> **Aim of the exercise**:
Reformat the entries from the line containing "Click the gold Recommended Pass star" through the line containing "Looking at the", both included, as a numbered list with blank lines omitted. Leave everything else out.

........

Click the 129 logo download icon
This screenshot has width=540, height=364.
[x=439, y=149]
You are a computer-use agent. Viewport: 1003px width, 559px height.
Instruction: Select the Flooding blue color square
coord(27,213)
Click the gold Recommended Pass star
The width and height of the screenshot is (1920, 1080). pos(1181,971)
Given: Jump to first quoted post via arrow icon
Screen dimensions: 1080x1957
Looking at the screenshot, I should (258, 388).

........

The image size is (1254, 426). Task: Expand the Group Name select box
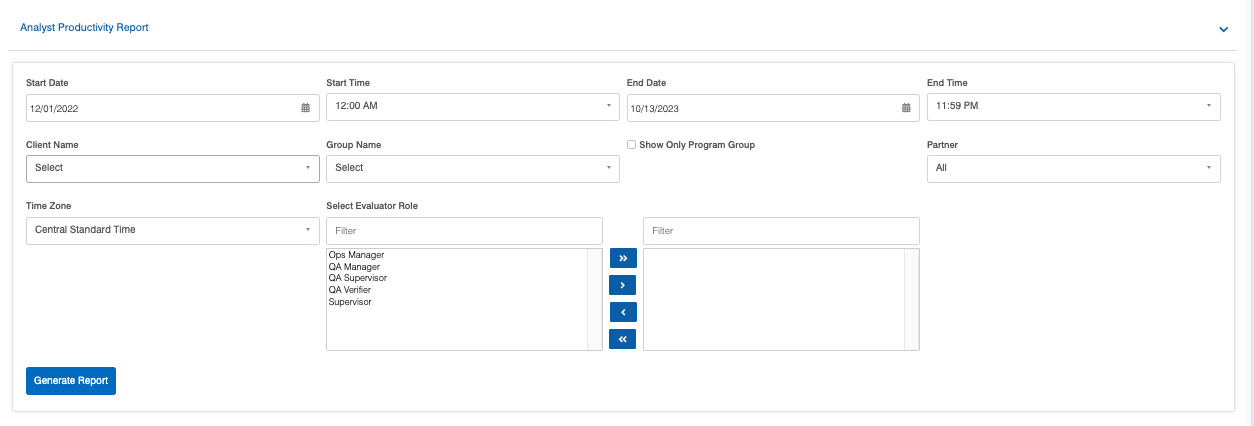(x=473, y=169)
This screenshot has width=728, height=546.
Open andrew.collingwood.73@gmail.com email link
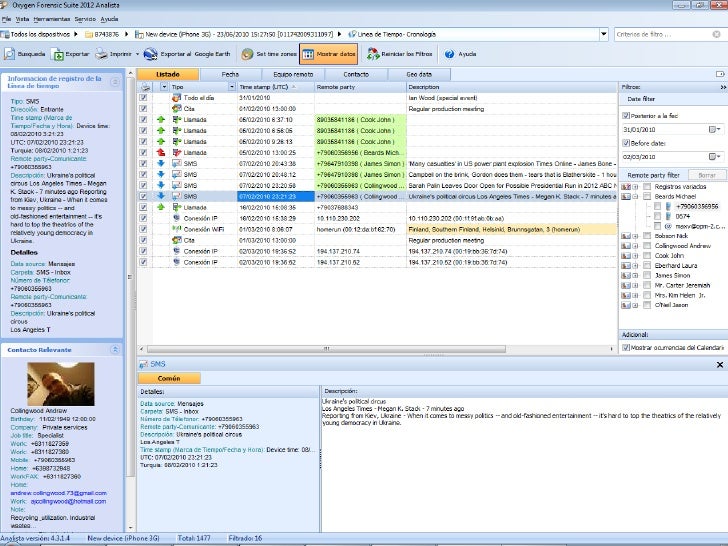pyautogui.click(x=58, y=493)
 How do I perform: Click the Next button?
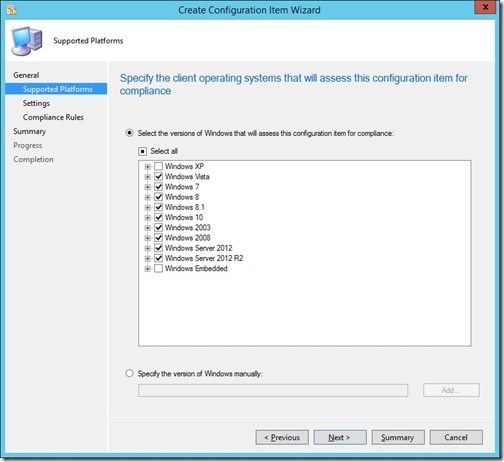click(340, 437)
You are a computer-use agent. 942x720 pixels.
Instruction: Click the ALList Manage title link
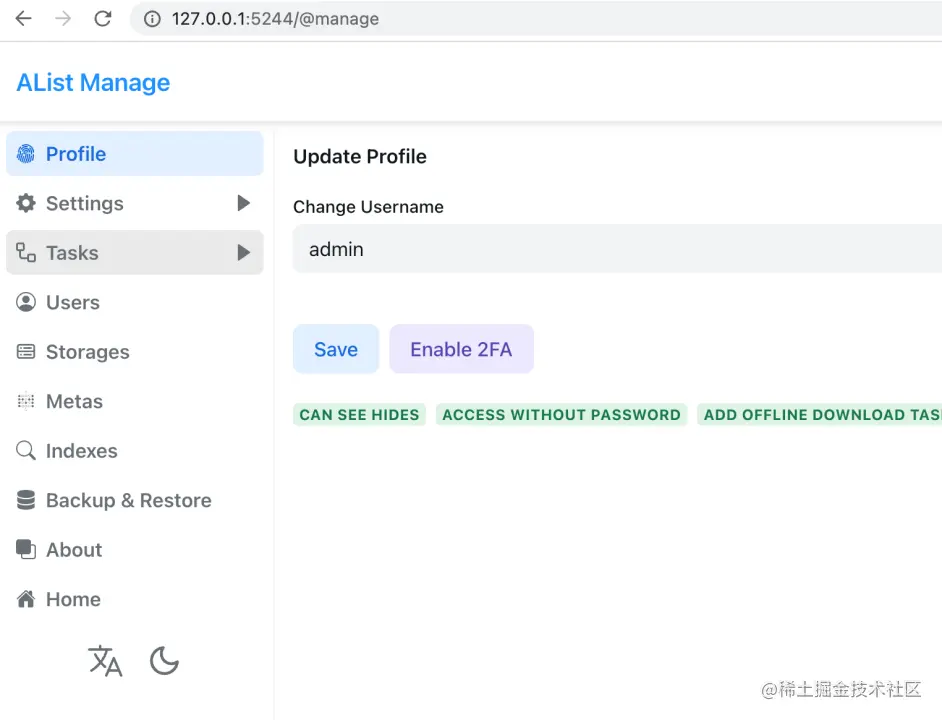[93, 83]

........

> **Task solution**:
1. Click the gold Recommended Pass star
2. The width and height of the screenshot is (1920, 1080). pos(1181,971)
3. Given: Jump to first quoted post via arrow icon
4. Screen dimensions: 1080x1957
5. Looking at the screenshot, I should (258, 388).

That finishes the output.